No campo inorgânico, os eventos subsequentes dão continuidade ao adensamento regional no Sul e reforçam a estratégia de convergência fixa-móvel. As aquisições de carteiras da 3SNET e da SerraNet concluídas em 31 de outubro sustentam a ocupação de rede em SC e RS, combinando contratos de locação/compartilhamento que diluem desembolsos e aceleram sinergias comerciais. O trimestre mostra essa engrenagem girando: 7,2 mil adições orgânicas em banda larga, 14,9 mil portas de redes adquiridas desativadas (otimizando capilaridade e custos), 81% da base móvel atrelada a combos e 53,8% das ativações por portabilidade.
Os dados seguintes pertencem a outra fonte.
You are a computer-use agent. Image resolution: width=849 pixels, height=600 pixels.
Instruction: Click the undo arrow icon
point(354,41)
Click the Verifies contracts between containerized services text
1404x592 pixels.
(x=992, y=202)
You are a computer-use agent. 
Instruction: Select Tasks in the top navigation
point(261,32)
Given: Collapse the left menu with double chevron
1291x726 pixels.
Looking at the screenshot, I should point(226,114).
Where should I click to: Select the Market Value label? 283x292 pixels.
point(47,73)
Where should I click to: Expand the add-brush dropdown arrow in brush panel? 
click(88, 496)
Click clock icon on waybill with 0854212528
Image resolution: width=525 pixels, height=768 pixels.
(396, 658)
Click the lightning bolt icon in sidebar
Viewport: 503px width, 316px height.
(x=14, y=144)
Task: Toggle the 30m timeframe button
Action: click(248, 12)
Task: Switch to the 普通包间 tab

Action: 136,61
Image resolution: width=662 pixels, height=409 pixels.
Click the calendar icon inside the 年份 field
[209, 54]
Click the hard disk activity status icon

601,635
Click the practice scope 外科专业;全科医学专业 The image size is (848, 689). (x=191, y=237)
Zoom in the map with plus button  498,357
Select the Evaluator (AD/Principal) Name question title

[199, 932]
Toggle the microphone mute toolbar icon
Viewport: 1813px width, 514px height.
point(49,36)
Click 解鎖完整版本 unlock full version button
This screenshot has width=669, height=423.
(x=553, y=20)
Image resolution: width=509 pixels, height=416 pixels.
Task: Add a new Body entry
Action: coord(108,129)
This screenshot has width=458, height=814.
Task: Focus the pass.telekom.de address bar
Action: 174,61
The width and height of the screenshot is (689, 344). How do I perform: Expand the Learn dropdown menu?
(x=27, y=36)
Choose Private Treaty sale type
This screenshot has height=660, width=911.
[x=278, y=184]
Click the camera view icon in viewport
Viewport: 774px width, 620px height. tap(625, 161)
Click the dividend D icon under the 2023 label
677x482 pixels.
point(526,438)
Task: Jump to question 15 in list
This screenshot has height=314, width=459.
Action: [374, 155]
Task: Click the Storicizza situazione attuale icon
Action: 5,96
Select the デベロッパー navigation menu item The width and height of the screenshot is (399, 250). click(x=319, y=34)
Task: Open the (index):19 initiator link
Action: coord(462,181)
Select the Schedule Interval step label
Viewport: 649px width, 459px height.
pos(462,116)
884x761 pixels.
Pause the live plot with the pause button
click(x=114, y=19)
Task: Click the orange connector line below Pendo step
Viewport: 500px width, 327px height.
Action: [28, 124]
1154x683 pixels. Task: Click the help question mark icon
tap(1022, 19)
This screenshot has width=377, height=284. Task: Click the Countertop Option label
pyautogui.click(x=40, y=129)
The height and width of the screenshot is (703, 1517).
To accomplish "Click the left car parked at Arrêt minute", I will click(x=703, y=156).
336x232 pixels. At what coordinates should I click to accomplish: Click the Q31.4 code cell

Com margem elevada e caixa robusto, a companhia consegue intensificar o investimento comercial (publicidade +62,5% a/a) para capturar share na móvel sem comprometer o balanço, ao mesmo tempo em que reduz churn via ofertas integradas e maior densidade de rede.
Do lado da infraestrutura, a expansão de cobertura própria 4G/5G para 91 cidades amarra a tese de convergência e prepara a próxima perna de crescimento em serviços móveis e corporativos no Sul. Essa frente se soma à compra de 100% da CCS Telecom formalizada em 31 de outubro, que amplia a base FTTH em praças estratégicas do litoral catarinense, favorece cross-sell de TV/Mídia e dá lastro de backhaul para ERBs 5G. O movimento, alinhado à disciplina de capital e contratos indexados ao IPCA, tende a acelerar a captura de sinergias operacionais, elevar ARPU via combos e sustentar ganho de participação em B2C, com potenciais desdobramentos no B2B (transporte e dados corporativos).
Na receita, a reprecificação e reestruturação de planos reordenaram o mix: Internet caiu 15,7% a/a (R$ 214,2 mi), enquanto TV e Mídia foi a R$ 105,7 mi puxada por Livros Digitais (R$ 91,5 mi; +451,2% a/a). Considerando Internet + Livros Digitais, o crescimento foi de 12,9% a/a, sinalizando migração de valor para bundles digitais e oferta convergente. A Telefonia Móvel (R$ 19,3 mi; +589,3% a/a) reforça essa trajetória. Em síntese, o 3T25 costura margens resilientes, churn menor e aceleração móvel com adensamento FTTH e M&A tático, preparando o terreno para monetização de rede e diferenciação via serviços integrados.